Postmigrantischer Kulturaufstand

7. März 2014. In der Süddeutschen Zeitung fasst Christine Dössel unter der Überschrift "Die Ausgeschlossenen" die Debatte um Multiethnizität, PoCs und Blackfacing auf deutschsprachigen Bühnen zusammen. Anlass ist der Münchner Döner Salon mit dem Thema: "Struktureller Rassismus", veranstaltet vom Göthe Protokoll. Das hatte sich als Reaktion auf das Stadtprojekt "Niemandsland" der Münchner Kammerspiele gründete. Damals schrieb Tuncay Acar in seinem Blog: "Ich werde einen Teufel tun und euch zum dreitausendfünfhundertsten Mal mein 'migrantisches Bahnhofsviertel' erklären! Bin ich Kasperle oder was? Das ist auch euer Viertel, verdammt. Guckt es euch halt an." Es folgte eine erste Göthe-Protokoll-Diskussion unter dem Titel "Welch ein Theater?", zu dem auch die Spitzen der Münchner Stadttheater kamen.
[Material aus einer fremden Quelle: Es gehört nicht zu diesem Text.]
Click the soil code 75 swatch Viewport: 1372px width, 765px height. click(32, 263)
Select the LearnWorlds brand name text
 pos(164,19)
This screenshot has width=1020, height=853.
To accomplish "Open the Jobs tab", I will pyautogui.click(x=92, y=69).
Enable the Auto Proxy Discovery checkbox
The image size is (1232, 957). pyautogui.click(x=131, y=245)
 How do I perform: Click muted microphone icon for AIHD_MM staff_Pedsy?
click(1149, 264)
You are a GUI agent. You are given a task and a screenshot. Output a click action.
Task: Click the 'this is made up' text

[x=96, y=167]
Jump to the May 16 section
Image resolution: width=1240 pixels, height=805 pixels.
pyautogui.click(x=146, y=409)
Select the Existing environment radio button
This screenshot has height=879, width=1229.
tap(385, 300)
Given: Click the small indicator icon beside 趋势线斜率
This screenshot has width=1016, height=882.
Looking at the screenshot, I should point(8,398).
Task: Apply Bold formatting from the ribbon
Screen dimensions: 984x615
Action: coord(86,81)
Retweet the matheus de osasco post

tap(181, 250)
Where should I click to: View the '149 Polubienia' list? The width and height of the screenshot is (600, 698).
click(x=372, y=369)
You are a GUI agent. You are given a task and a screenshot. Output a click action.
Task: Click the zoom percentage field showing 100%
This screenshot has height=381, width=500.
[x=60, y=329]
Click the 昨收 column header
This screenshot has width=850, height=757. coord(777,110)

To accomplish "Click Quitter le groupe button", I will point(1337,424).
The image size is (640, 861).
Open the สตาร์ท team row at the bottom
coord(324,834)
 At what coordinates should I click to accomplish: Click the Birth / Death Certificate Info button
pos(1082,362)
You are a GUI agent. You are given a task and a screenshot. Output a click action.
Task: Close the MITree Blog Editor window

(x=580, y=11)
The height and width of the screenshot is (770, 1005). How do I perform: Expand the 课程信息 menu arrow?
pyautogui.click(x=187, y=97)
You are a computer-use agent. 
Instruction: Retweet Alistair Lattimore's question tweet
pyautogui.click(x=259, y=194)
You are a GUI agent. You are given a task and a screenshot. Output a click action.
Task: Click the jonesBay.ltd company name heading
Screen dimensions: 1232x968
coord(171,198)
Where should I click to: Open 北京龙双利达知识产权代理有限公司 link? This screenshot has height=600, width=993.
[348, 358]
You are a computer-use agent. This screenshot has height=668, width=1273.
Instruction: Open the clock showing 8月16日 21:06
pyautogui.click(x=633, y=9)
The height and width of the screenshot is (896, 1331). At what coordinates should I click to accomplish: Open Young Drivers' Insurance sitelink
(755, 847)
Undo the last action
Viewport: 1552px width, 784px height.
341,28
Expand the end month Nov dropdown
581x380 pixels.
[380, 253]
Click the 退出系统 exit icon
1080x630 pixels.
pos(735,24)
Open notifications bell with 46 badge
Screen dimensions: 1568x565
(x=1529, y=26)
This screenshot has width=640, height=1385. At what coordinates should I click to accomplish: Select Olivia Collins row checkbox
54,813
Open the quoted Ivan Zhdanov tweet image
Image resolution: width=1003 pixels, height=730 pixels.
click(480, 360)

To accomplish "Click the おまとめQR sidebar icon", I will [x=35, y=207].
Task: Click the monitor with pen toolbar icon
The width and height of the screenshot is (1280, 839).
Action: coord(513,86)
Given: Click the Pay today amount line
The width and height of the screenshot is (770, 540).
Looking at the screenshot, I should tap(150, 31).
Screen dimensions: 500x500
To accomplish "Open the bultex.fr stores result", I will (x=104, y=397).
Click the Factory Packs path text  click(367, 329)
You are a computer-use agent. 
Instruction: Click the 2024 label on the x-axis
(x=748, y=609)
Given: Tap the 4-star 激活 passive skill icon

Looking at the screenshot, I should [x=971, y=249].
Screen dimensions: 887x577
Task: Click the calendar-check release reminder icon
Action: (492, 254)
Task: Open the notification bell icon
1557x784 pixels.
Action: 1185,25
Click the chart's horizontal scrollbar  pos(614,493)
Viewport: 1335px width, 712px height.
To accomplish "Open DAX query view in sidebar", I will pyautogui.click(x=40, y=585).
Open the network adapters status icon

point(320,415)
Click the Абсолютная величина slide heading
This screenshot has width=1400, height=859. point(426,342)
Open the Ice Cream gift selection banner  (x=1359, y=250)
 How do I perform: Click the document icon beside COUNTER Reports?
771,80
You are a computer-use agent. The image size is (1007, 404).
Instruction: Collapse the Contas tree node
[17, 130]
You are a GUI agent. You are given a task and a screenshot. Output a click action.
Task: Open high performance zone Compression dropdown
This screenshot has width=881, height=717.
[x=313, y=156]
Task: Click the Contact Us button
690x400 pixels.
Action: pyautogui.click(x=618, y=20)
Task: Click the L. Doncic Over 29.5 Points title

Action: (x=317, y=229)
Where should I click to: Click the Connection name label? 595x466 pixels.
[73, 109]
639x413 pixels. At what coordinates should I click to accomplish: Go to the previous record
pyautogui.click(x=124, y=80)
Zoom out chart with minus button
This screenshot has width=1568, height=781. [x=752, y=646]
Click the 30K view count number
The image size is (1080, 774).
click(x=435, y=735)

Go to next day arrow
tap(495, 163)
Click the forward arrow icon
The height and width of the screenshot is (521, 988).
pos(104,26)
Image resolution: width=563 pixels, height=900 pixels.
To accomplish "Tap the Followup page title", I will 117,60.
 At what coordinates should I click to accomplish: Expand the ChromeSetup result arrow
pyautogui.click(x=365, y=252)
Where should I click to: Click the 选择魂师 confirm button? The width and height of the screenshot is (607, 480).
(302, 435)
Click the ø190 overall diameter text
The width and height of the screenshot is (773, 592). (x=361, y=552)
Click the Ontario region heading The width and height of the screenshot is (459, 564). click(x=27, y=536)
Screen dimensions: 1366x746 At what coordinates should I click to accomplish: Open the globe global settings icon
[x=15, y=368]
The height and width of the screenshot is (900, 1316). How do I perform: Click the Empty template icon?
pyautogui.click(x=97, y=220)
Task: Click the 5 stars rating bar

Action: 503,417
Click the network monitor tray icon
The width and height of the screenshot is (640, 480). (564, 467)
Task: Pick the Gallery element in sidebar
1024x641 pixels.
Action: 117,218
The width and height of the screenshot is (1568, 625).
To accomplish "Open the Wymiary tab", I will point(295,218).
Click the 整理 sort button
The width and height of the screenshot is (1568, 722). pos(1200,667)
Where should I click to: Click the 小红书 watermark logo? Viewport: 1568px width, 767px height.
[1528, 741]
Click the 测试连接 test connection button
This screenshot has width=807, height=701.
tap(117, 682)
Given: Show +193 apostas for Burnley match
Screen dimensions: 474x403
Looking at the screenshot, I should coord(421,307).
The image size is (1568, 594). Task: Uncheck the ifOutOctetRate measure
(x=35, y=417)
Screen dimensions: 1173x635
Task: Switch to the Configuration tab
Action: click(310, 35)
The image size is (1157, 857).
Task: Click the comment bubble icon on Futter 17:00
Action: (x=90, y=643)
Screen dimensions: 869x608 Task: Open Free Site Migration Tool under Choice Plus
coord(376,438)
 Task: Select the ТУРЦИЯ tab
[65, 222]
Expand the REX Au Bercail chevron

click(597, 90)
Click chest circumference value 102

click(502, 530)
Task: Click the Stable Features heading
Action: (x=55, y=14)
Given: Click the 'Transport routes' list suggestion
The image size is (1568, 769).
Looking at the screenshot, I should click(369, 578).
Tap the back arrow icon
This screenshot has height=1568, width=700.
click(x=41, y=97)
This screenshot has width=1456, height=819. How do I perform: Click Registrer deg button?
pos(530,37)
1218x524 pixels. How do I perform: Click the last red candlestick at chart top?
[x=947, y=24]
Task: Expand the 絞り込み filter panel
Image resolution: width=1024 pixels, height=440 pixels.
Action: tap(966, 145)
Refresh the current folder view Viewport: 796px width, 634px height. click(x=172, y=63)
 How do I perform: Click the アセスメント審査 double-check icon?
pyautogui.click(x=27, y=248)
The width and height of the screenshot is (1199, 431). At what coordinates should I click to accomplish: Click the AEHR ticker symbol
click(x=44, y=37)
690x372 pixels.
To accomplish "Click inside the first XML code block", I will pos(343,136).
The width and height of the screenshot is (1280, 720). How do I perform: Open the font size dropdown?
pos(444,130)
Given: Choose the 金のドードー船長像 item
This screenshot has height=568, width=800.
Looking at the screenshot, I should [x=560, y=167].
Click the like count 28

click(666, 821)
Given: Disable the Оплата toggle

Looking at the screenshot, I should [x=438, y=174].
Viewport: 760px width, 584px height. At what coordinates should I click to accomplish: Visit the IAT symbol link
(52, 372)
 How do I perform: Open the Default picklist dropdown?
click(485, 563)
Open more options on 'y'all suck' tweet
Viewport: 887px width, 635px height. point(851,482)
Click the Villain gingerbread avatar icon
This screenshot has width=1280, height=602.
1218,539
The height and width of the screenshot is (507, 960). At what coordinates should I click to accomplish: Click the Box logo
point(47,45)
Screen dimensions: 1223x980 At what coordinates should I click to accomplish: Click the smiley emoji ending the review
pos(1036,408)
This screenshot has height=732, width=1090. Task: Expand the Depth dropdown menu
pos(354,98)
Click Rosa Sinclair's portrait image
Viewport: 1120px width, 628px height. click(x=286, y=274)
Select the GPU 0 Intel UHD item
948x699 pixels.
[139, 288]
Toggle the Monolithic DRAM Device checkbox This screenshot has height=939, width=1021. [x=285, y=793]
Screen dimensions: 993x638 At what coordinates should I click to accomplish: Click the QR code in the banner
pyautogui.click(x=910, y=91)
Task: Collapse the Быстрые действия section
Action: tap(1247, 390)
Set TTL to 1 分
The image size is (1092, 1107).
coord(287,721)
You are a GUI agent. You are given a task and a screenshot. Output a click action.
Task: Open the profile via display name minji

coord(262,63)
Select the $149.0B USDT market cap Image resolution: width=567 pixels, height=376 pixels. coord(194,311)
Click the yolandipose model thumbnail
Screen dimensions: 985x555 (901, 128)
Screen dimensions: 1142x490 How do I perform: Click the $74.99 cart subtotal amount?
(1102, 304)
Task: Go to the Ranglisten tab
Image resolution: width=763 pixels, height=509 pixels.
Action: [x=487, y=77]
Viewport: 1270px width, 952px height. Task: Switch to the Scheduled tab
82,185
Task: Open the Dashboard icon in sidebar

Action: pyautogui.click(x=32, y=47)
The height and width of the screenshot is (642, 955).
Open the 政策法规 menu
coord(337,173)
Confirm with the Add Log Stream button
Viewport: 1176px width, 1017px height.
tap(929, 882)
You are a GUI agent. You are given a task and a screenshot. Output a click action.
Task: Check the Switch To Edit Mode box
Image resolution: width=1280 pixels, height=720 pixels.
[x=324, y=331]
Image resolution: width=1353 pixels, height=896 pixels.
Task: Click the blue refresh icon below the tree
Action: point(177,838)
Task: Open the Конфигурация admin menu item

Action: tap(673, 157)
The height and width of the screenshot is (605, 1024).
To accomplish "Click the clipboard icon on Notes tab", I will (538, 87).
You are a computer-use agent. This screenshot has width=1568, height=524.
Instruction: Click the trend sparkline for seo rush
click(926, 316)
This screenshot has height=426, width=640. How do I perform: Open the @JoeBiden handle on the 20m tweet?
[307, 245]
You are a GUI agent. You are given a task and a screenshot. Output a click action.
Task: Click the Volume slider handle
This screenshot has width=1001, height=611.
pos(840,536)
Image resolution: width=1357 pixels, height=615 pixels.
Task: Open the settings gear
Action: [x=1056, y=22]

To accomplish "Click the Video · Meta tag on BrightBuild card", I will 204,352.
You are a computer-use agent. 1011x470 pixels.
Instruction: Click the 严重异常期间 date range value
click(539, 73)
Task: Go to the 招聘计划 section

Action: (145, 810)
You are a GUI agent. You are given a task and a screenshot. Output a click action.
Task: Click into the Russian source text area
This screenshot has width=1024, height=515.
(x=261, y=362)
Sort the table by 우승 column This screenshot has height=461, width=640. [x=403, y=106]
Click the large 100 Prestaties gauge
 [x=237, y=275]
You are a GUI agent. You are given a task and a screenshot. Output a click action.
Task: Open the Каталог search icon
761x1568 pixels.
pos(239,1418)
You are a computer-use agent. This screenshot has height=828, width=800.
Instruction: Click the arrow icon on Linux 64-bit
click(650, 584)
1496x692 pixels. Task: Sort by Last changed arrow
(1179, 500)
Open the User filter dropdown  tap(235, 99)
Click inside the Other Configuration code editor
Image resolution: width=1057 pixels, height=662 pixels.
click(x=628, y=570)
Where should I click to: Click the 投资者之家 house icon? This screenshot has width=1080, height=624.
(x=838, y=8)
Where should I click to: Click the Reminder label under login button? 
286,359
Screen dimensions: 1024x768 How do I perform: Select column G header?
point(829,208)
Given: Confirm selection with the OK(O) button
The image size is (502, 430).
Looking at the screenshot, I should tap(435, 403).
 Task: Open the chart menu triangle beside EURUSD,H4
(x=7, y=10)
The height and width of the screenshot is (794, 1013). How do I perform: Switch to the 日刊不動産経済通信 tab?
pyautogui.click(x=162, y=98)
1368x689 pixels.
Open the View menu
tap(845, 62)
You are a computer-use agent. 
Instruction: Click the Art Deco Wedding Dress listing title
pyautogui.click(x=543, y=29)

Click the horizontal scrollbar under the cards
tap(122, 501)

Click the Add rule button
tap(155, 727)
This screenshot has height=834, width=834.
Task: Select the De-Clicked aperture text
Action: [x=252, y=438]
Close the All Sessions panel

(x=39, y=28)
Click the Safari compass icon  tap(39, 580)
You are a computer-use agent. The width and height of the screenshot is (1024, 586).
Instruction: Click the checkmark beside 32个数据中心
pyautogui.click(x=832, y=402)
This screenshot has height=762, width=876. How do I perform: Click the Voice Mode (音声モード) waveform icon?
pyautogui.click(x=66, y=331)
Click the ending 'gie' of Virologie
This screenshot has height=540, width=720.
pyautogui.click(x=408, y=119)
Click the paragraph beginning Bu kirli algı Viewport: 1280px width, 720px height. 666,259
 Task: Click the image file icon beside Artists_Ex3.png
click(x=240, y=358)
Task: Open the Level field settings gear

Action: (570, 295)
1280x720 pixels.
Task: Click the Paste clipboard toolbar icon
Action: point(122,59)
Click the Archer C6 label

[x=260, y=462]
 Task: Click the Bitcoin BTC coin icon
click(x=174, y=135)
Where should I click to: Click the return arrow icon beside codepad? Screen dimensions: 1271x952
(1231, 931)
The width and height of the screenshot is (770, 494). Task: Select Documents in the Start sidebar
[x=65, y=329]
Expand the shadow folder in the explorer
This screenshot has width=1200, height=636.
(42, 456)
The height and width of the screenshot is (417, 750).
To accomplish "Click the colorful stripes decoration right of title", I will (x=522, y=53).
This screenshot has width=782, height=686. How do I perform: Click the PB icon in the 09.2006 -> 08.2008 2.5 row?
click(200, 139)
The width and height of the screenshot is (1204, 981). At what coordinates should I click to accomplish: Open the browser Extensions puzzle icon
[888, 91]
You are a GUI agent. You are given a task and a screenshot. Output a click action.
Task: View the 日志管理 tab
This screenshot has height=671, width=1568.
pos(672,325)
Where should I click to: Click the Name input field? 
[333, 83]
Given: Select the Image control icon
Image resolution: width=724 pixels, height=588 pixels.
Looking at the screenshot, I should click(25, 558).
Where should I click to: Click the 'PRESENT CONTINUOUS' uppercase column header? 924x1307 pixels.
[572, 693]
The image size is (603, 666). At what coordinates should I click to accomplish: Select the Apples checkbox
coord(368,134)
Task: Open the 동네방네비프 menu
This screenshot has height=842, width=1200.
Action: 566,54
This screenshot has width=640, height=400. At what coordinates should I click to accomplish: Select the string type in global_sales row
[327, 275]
"Fakt ist: Während 'die Weißen' ganz selbstverständlich fremdländische Rollen wie Shakespeares Othello oder den Sultan Saladin in Lessings 'Nathan, der Weise' spielen, schließt das Theater migrantisch aussehende Schauspieler notorisch von den weißen Rollen des bürgerlichen Repertoires aus", so Dössel. "Ein schwarzer Hamlet? Eine Türkin im deutschen Trauerspiel? Ein indisch aussehender Prinz von Homburg? Ja, wo gibt's denn das?!"

Das gibt's natürlich nicht nur in München, also holt Dössel weit aus, erzählt von Bühnenwatch und Didi Hallervorden, vom Blackfacing-Vorwurf gegen die Wiener Festwochen, vom offenen Brief des Schauspielers Murali Perumal und von der Kulturwissenschaftlerin Azadeh Sharifi, die das Argument, es gäbe nicht genügend gute migrantische Schauspieler, mit einem strukturellen Ausschluss kontert, "eben weil viele der Künstler_innen gar keine Möglichkeiten bekommen, Erfahrungen zu sammeln und immer gleich in Schubladen gesteckt werden. Was eine Rassifizierung ihrer Arbeit ist." Sharifi ist auch die Überleitung zur Berliner Mind the Gap-Konferenz und zur Gegenbewegung Mind the Trap.

"Der postmigrantische Kulturaufstand hat begonnen", konstatiert Dössel. "Er zeitigt fragwürdige Wortschöpfungen wie den Begriff 'Biodeutsche' (als Pendant zu Deutschen mit 'Migrationshintergrund') und wütende Statements wie das des Künstlers Bülent Kullukcu, der sagt: 'Wir verlangen hier unser deutsches Recht. Wir sind die neuen Deutschen!' Er hat unangenehme Ausschläge wie jede Revolte, aber das Unbehagen, das er auslöst, tut der Sache gut. Die kritisierten Institutionen stehen zunehmend unter Rechtfertigungsdruck, allen voran die Theater. Die meisten wissen ohnehin, dass sich was ändern muss. Auch wenn sie den Vorwurf des Rassismus von sich weisen."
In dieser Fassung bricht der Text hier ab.